Here's The Frankster giving the AT&T store manager a high five and then a big ten. She's such a showoff.

Tractor Supply, Home Depot and Lowes generally allow pets, but call and ask first. Walmart does NOT. Yes I learned that the hard way (carrying a 10 wk old puppy) and was promptly escorted to the door. Georgia is a regular at TJ Maxx, and knows to lie down and relax when we get to the shoes aisle. We’re gonna be a while.

Below, Georgia Girl enjoying a little Momma time with me in Tractor Supply. She samples every single toy before making her selection. Takes forever, but funny to watch!

Teach Sit and use it consistently consistently consistently. At a very young age (8 weeks) I teach all my dogs to sit, and then they learn that they must sit to greet, to be greeted and to receive affection. I don’t want the worry of my dogs jumping up on anyone. Some of my babies are pretty stout, and could seriously hurt a young child they were “excited” to see. When they come to me, they immediately plop into a Sit by my foot and look up waiting for approval. It’s very easy to teach, and you’ll be thankful you did. A HUGE part of good canine manners.

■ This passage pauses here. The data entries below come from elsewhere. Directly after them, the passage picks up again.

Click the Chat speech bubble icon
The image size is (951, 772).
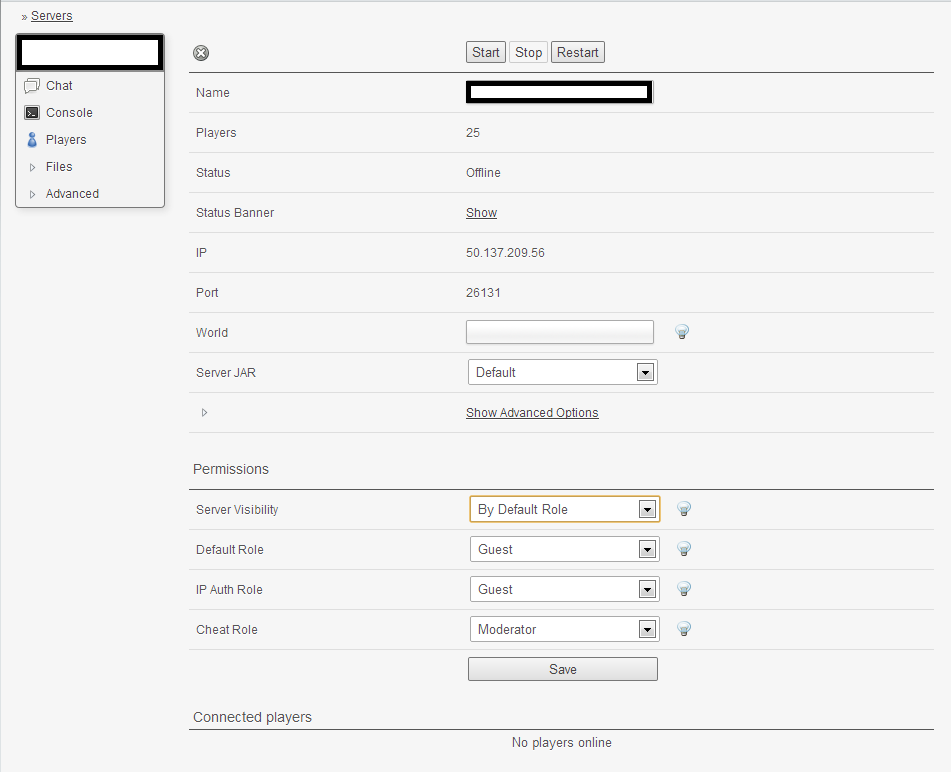pos(32,86)
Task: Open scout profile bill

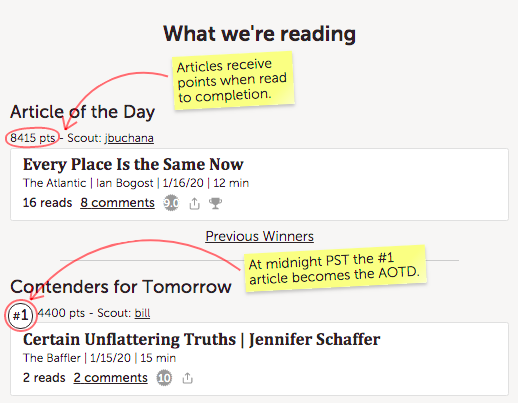Action: tap(142, 313)
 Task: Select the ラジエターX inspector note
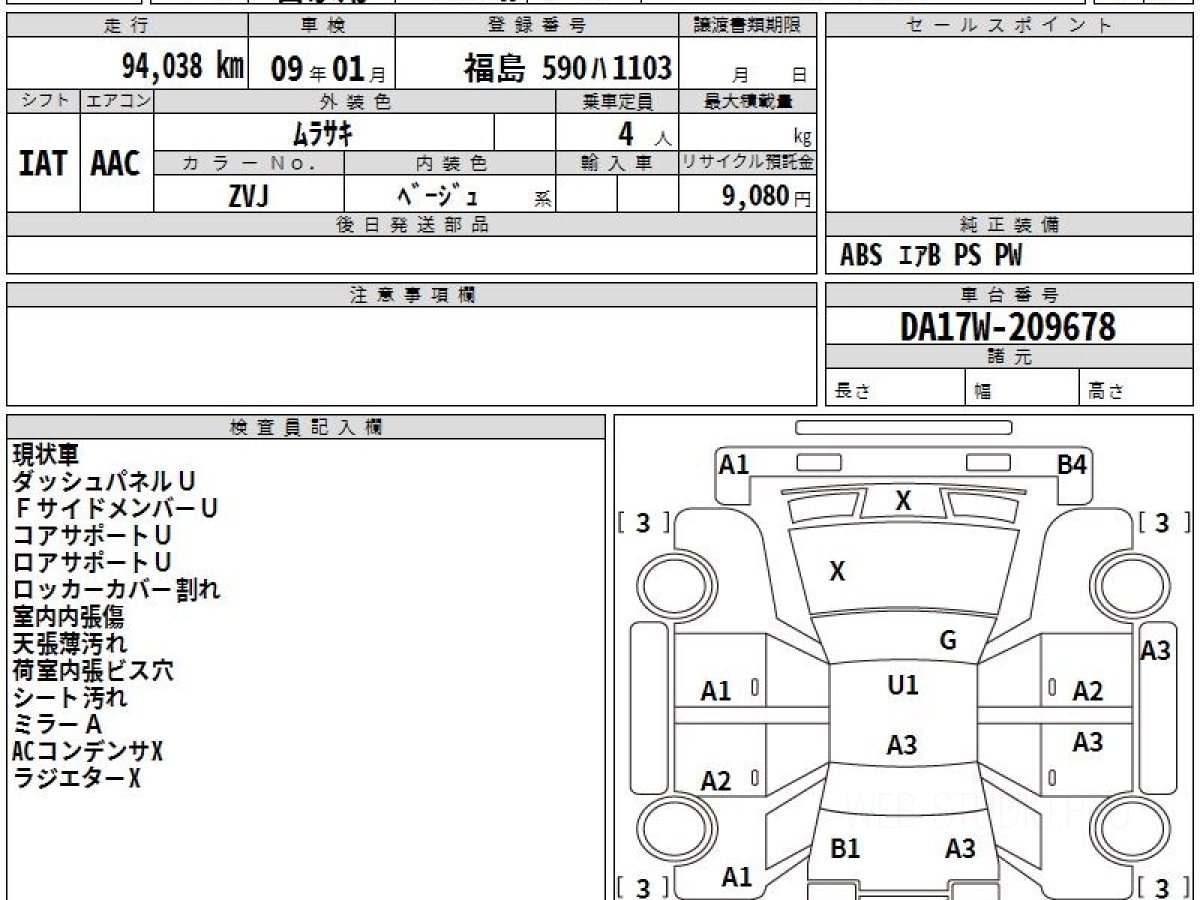pos(77,778)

You've probably figured out by now that Doodles are people magnets. I am stopped multiple times everywhere I go with a dood ... sometimes by folks who don't know how to approach an unfamiliar dog. I take that opportunity to train people as well as the doggie. Learn your baby's body language, and know when they are overstimulated, fearful, nervous or just generally uncomfortable. Panting, excessive yawning and refusal to make eye contact are three big indicators Fido isn't feeling so secure.

A nervous dog can be unpredictable so as a responsible pet owner, you need to be prepared to recognize it and buffer the situation. Always have a firm hold on the leash. Always remain alert and in control. You must be ready to intervene at any given time should it become necessary.

Case in point: Franklin's Thelma on the Run. Thelma is a five month old poodle we're raising as a future sheepadoodle momma. Her counterpart Louise (same age) has never met a stranger, but Thelma … she is a bit prudent. We had a client visit last week - sweet family with two darling daughters. Not a shy bone in either body with these girls! So here’s Thelma, already a little cautious with strangers … especially the miniature squealing laughing active busy little girl kind. Busy little girl kind that realllllly wants to touch the pretty feather bow in Thelma’s ear. Thelma’s eyes opened WIDE and her entire posture changed. My husband and i made eye contact at the same millisecond with a telepathic {get between the dog and the child now!}. Which I did and all is well.

The easy thing at that point would’ve been for me or JM to leash or crate Thelma, enjoy our client visit, and move on. But if you ever want her to get past that timidity (I do), then you must work. I talked to the girls first (brilliant young things! like little sponges absorbing every instruction I gave) - I taught them how to approach Thelma, how to greet her, what tone of voice to use, eye contact, the works. When the girls first arrived, Franklin’s Thelma on the Run was on the run indeed. She was terrified and trying to escape. Within thirty minutes, Thelma would willingly approach these girls. Fifteen minutes later, the girls had her doing Sit, Down and HighFive all by hand commands and no verbalization. Yep, pretty cool.